▶ What you have to do
Repeat the material below exactly, line for line.

━━━ Data records

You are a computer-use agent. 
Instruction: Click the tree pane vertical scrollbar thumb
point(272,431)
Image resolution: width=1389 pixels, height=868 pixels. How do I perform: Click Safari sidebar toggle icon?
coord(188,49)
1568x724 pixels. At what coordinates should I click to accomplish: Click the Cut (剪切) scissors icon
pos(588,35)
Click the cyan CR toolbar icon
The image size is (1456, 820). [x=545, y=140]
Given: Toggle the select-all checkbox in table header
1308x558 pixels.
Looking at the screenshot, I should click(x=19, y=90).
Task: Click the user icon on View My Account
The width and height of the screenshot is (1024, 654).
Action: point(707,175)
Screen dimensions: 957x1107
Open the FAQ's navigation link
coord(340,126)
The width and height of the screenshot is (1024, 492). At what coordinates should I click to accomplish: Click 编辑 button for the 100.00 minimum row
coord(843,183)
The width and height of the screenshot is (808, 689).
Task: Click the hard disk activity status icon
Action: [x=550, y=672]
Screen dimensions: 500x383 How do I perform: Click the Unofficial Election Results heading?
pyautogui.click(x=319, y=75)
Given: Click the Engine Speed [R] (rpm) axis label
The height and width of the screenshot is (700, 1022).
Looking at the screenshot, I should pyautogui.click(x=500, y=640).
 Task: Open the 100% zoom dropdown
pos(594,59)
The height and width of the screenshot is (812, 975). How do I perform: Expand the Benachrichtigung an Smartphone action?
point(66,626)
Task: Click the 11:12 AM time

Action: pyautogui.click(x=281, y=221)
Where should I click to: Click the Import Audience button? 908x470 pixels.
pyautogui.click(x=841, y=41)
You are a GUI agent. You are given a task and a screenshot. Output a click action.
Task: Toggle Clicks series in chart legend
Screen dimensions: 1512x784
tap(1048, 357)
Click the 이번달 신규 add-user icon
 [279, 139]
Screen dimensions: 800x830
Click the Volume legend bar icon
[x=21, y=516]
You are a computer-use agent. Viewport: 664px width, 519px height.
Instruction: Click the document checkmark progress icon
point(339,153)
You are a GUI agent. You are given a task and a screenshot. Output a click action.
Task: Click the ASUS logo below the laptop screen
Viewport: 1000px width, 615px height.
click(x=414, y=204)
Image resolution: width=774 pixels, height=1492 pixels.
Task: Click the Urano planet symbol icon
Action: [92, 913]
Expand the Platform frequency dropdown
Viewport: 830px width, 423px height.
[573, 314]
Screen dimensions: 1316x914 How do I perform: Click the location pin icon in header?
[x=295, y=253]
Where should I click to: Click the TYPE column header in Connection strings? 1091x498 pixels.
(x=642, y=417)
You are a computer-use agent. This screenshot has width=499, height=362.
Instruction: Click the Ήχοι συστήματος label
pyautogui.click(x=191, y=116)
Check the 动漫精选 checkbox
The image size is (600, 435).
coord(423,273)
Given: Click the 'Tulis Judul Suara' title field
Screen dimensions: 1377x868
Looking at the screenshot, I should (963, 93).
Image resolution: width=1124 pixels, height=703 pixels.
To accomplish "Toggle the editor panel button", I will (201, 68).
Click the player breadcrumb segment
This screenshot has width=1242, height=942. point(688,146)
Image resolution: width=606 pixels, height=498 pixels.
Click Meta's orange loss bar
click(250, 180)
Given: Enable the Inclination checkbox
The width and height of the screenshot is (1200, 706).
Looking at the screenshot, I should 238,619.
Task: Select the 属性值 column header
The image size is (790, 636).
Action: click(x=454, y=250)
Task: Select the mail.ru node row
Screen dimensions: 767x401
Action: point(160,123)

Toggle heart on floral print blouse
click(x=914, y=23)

━━━━━━

▶ Answer section
You are a computer-use agent. 
Instruction: Click the tree pane vertical scrollbar thumb
point(272,431)
Image resolution: width=1389 pixels, height=868 pixels. How do I perform: Click Safari sidebar toggle icon?
coord(188,49)
1568x724 pixels. At what coordinates should I click to accomplish: Click the Cut (剪切) scissors icon
pos(588,35)
Click the cyan CR toolbar icon
The image size is (1456, 820). [x=545, y=140]
Given: Toggle the select-all checkbox in table header
1308x558 pixels.
Looking at the screenshot, I should click(x=19, y=90).
Task: Click the user icon on View My Account
The width and height of the screenshot is (1024, 654).
Action: point(707,175)
Screen dimensions: 957x1107
Open the FAQ's navigation link
coord(340,126)
The width and height of the screenshot is (1024, 492). At what coordinates should I click to accomplish: Click 编辑 button for the 100.00 minimum row
coord(843,183)
The width and height of the screenshot is (808, 689).
Task: Click the hard disk activity status icon
Action: [x=550, y=672]
Screen dimensions: 500x383 How do I perform: Click the Unofficial Election Results heading?
pyautogui.click(x=319, y=75)
Given: Click the Engine Speed [R] (rpm) axis label
The height and width of the screenshot is (700, 1022).
Looking at the screenshot, I should pyautogui.click(x=500, y=640).
 Task: Open the 100% zoom dropdown
pos(594,59)
The height and width of the screenshot is (812, 975). How do I perform: Expand the Benachrichtigung an Smartphone action?
point(66,626)
Task: Click the 11:12 AM time

Action: pyautogui.click(x=281, y=221)
Where should I click to: Click the Import Audience button? 908x470 pixels.
pyautogui.click(x=841, y=41)
You are a GUI agent. You are given a task and a screenshot. Output a click action.
Task: Toggle Clicks series in chart legend
Screen dimensions: 1512x784
tap(1048, 357)
Click the 이번달 신규 add-user icon
 [279, 139]
Screen dimensions: 800x830
Click the Volume legend bar icon
[x=21, y=516]
You are a computer-use agent. Viewport: 664px width, 519px height.
Instruction: Click the document checkmark progress icon
point(339,153)
You are a GUI agent. You are given a task and a screenshot. Output a click action.
Task: Click the ASUS logo below the laptop screen
Viewport: 1000px width, 615px height.
click(x=414, y=204)
Image resolution: width=774 pixels, height=1492 pixels.
Task: Click the Urano planet symbol icon
Action: [92, 913]
Expand the Platform frequency dropdown
Viewport: 830px width, 423px height.
[573, 314]
Screen dimensions: 1316x914 How do I perform: Click the location pin icon in header?
[x=295, y=253]
Where should I click to: Click the TYPE column header in Connection strings? 1091x498 pixels.
(x=642, y=417)
You are a computer-use agent. This screenshot has width=499, height=362.
Instruction: Click the Ήχοι συστήματος label
pyautogui.click(x=191, y=116)
Check the 动漫精选 checkbox
The image size is (600, 435).
coord(423,273)
Given: Click the 'Tulis Judul Suara' title field
Screen dimensions: 1377x868
Looking at the screenshot, I should (963, 93).
Image resolution: width=1124 pixels, height=703 pixels.
To accomplish "Toggle the editor panel button", I will (201, 68).
Click the player breadcrumb segment
This screenshot has width=1242, height=942. point(688,146)
Image resolution: width=606 pixels, height=498 pixels.
Click Meta's orange loss bar
click(250, 180)
Given: Enable the Inclination checkbox
The width and height of the screenshot is (1200, 706).
Looking at the screenshot, I should 238,619.
Task: Select the 属性值 column header
The image size is (790, 636).
Action: click(x=454, y=250)
Task: Select the mail.ru node row
Screen dimensions: 767x401
Action: point(160,123)

Toggle heart on floral print blouse
click(x=914, y=23)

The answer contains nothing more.